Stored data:
------------------------------------------------------------------------

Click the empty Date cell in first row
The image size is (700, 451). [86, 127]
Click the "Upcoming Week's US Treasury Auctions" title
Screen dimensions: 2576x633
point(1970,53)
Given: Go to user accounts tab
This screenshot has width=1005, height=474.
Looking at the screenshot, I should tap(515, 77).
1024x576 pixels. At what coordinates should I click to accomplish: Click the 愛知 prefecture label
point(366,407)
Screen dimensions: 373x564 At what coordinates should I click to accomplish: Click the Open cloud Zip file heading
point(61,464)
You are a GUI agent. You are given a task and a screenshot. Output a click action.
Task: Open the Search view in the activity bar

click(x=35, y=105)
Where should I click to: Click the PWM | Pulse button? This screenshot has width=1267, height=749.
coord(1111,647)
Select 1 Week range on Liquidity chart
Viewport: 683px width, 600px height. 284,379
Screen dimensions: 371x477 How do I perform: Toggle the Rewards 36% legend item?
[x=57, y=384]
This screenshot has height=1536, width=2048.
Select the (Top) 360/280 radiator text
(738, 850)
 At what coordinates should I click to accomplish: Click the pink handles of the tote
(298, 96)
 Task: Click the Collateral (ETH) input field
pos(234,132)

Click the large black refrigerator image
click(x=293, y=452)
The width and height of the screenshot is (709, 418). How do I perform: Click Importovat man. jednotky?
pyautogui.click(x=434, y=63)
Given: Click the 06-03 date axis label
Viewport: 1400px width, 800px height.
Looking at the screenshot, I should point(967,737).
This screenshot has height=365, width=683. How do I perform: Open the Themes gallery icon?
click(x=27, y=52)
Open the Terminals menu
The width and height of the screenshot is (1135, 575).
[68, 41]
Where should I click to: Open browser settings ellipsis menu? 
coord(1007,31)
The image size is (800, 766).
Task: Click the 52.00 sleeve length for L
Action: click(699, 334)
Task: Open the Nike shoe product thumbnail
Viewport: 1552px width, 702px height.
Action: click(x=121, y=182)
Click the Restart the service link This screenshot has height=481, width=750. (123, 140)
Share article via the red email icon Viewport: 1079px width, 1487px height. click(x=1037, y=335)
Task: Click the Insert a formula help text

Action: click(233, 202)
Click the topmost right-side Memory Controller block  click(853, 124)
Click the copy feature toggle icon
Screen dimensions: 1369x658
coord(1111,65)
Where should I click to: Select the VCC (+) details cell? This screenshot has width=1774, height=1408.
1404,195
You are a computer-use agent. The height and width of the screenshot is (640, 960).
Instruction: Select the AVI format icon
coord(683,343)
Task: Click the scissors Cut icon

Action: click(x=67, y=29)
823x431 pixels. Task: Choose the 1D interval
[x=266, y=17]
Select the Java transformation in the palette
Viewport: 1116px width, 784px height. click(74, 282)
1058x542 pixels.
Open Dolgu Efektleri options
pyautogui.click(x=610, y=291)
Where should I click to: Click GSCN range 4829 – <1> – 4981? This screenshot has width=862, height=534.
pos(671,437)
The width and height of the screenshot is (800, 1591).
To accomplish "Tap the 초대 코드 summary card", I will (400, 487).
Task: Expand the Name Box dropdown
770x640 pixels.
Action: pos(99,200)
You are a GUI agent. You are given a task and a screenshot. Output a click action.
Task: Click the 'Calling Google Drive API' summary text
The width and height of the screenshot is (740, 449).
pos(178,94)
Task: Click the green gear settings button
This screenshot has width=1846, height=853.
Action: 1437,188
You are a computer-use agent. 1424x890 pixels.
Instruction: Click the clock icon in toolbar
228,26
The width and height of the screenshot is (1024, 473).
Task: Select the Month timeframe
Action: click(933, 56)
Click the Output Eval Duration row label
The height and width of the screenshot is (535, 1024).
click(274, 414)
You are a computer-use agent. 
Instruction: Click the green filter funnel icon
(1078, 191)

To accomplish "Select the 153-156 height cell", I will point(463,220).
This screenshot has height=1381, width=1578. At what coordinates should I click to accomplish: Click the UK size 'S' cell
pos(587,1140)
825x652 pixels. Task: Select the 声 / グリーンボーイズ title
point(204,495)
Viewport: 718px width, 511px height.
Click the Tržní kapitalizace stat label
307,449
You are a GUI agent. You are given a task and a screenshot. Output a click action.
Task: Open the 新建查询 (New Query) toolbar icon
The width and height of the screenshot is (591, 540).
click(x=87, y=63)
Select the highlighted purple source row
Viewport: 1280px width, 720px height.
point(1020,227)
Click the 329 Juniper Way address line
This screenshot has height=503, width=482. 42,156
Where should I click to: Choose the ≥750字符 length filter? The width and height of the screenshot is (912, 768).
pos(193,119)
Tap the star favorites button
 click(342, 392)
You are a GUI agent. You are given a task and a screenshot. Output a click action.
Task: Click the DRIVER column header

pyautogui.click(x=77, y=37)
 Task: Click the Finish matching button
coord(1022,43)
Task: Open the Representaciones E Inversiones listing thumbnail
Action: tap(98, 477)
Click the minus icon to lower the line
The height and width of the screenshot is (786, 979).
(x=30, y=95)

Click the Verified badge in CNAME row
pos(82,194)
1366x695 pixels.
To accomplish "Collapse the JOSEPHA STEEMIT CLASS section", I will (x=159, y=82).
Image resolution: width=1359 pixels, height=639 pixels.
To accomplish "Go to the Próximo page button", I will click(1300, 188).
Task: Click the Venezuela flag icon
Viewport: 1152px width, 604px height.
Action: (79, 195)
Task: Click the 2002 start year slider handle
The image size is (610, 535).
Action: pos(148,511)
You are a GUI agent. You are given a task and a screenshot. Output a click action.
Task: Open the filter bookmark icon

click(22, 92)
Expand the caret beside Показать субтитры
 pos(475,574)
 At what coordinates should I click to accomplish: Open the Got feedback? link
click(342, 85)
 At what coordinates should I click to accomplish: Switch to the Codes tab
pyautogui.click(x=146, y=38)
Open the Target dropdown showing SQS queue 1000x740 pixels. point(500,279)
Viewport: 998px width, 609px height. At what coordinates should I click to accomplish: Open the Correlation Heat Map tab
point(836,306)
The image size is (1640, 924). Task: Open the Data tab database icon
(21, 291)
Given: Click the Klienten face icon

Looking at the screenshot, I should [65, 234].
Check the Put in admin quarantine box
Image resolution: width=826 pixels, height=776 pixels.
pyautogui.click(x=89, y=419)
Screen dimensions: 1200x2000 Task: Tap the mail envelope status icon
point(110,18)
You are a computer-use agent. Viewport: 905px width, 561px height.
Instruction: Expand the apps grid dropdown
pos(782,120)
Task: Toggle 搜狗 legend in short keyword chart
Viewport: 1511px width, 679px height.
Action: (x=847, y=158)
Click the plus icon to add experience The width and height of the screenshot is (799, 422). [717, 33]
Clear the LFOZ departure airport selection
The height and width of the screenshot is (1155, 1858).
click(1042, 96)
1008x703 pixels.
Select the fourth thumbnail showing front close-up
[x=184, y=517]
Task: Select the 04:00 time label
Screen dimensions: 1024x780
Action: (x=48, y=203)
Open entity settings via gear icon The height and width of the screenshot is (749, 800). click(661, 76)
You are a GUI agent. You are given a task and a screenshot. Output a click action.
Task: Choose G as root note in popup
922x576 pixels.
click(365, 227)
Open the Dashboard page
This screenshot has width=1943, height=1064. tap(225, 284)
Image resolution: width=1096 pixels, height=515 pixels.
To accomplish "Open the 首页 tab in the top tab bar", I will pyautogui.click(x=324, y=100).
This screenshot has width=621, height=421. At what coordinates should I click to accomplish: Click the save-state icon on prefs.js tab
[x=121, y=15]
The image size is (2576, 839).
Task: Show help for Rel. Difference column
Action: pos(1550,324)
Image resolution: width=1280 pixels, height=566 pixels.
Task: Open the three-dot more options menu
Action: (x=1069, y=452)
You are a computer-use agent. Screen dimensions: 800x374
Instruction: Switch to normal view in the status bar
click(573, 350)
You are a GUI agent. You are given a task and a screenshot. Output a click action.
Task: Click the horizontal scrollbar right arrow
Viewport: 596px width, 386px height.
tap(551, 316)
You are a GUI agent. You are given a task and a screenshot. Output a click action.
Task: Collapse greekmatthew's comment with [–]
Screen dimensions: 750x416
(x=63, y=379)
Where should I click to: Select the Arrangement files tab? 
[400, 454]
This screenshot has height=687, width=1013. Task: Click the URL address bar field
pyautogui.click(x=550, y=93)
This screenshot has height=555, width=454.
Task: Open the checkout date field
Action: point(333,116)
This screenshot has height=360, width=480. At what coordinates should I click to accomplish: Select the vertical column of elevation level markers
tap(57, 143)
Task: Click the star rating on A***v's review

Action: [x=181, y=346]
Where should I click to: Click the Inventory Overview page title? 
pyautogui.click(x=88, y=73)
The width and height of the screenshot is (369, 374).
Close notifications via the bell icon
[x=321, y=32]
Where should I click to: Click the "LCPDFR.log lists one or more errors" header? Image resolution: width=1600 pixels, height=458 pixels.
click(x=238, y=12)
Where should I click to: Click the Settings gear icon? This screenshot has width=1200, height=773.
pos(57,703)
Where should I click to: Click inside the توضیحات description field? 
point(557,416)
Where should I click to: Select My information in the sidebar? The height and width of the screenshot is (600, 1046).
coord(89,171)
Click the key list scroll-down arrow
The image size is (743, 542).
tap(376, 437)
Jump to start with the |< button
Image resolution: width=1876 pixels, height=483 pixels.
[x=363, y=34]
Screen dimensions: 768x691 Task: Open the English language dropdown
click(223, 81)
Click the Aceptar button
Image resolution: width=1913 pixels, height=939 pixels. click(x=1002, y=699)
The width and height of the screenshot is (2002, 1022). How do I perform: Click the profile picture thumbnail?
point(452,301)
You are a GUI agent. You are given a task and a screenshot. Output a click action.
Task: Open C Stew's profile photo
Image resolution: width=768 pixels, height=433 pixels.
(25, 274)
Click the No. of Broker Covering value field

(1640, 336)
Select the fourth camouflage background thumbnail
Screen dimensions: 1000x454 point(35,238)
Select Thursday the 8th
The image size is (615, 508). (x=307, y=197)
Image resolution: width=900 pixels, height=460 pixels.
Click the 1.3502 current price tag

------------------------------------------------------------------------

* [Required work]: Among the entries above, which lines include "will"? List them all.

* [Response for this exercise]:
To accomplish "Tap the 초대 코드 summary card", I will (400, 487).
To accomplish "Select the 153-156 height cell", I will point(463,220).
To accomplish "Collapse the JOSEPHA STEEMIT CLASS section", I will (x=159, y=82).
To accomplish "Go to the Próximo page button", I will click(1300, 188).
To accomplish "Open the 首页 tab in the top tab bar", I will pyautogui.click(x=324, y=100).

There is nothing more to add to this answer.